Popularised in Korea, the complex, 7-step routine of layering mists, essences, serums and more has taken the skincare sphere by storm. But using so many products at once can be a recipe for disaster for most, causing clogged pores, irritation and a host of other skin bugbears.
It's no wonder, then, that 'skip-care' – a trend which consists of skipping certain steps and ditching unnecessary products – is gaining traction among Korean millennials, according to Byrdie. It might be a new movement, but skip-care is currently all over Instagram, with Korean brands such as Jullai and AmorePacific waving the flag. The best part? Skip-care is expert-approved.
"Layering seven or 10 products over each other morning and evening has always seemed excessive to me and a surefire way to increase your risk of breaking out," says London-based consultant dermatologist, Dr Justine Kluk, "so drilling a skincare routine down to the essentials makes perfect sense.

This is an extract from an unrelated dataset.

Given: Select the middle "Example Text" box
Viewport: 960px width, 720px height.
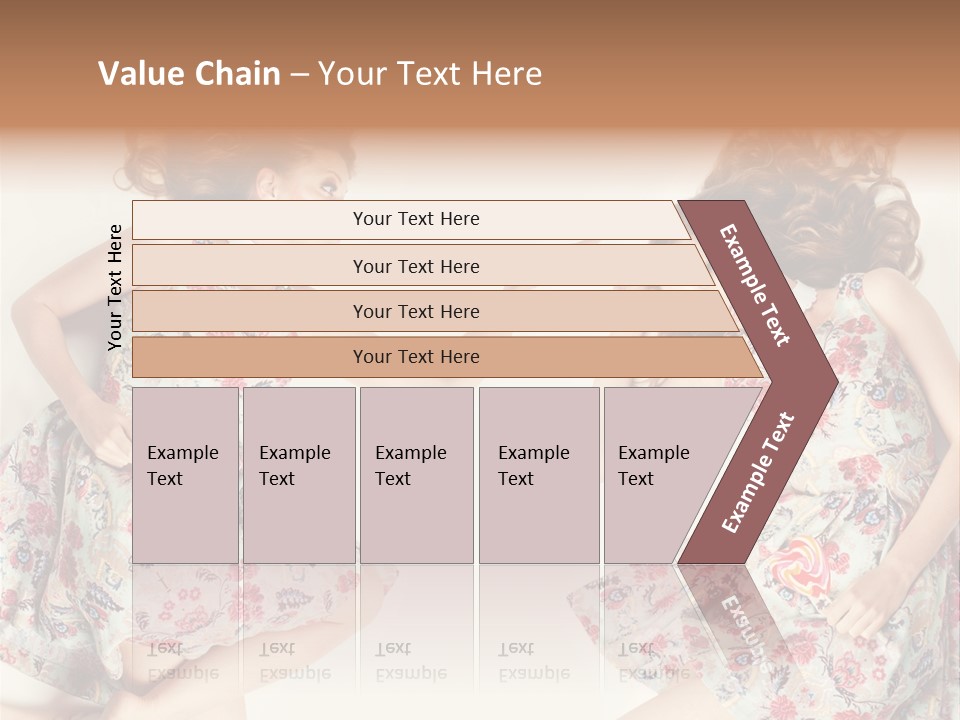Looking at the screenshot, I should pyautogui.click(x=416, y=475).
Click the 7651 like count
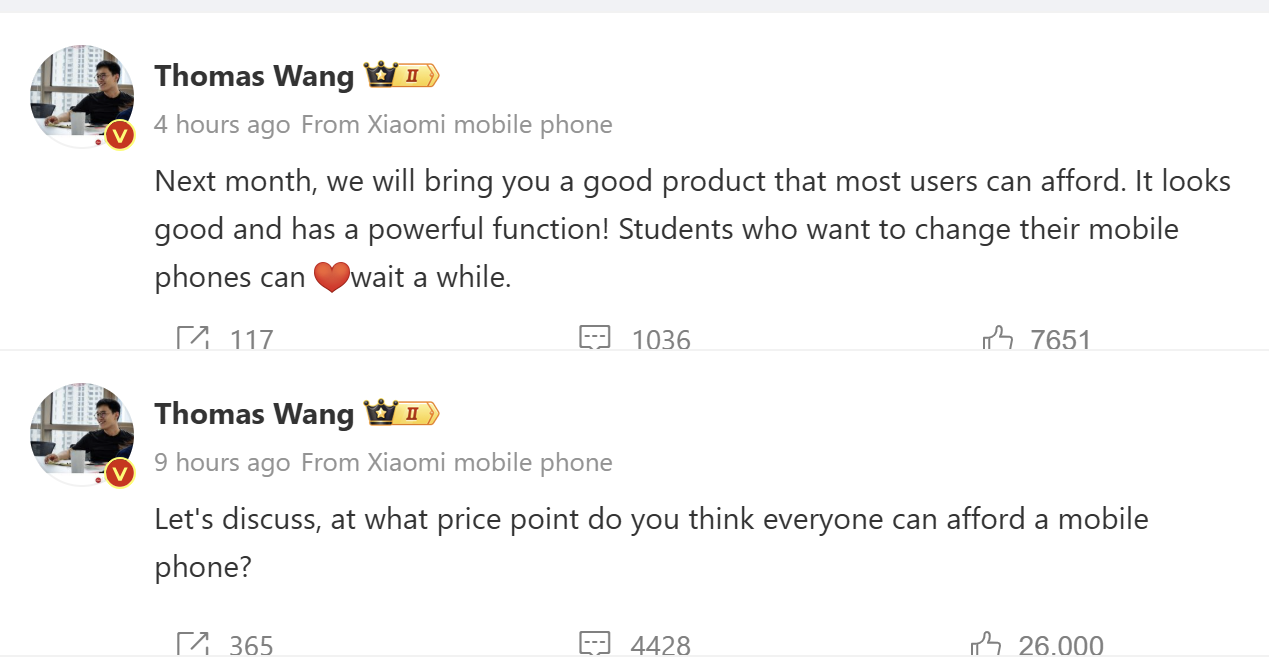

I always tell my patients to keep things simple, but this doesn’t mean you should scrimp on things you need."
So which products should a good, solid skincare routine consist of? "In the morning, use a cleanser, antioxidant serum and sun protection moisturiser or sunscreen," says Dr Kluk. Cleansing is the lynchpin of a good skincare routine, so those who are acne-prone might find La Roche-Posay's Effaclar Purifying Cleansing Gel, £12, beneficial for gently eradicating oil without stripping skin, while combination skin will do well with Boots' Tea Tree & Witch Hazel Foaming Face Wash, £4.19. If you have dry to 'normal' skin (no skin troubles) try Lixirskin's Electrogel Cleanser, £25, or you can work out the best cleanser for your skin type here.
Sun protection is also an incredibly important part of a morning skincare routine. Recent research has found that SPF in moisturiser might not be providing you with the best protection, so it pays to opt for a separate product, which should be applied over moisturiser. Dermatologists recommend Heliocare's 360 Gel Oil-Free SPF 50, £31, for all skin types.
In the evening, Dr Kluk suggests using a makeup remover if you've been wearing products during the day (R29 rates A'kin's Cleansing Micellar Water, £12.50), following with a cleanser (a proper, water-based cleanse) and a vitamin A cream (aka retinol) or hydrating serum or moisturiser. "Depending on age and priorities, a peptide-containing product can be added morning and evening to the eye contour, neck and décolleté," Dr Kluk adds.
With new research suggesting adult acne is widespread among women over 25, Dr Kluk, who specialises in the skin condition, offers some extra useful tips. "If you have pimples (pustules or cysts from acne), I would steer away from scrubs which tend to increase swelling, soreness, redness and inflammation," she explains. "Avoid oils altogether if you get blackheads or closed comedones, which are those pesky skin-coloured bumps that often lead to acne flare-ups."
"The same goes for heaping on layers of different serums," adds Dr Kluk. "Always check to see that products are labelled non-comedogenic (which means they won't clog your pores) or ask your dermatologist for suggestions if you’re taking prescription treatment for acne. There are a number of online ingredients checkers that can help you identify the worst pore clogging culprits."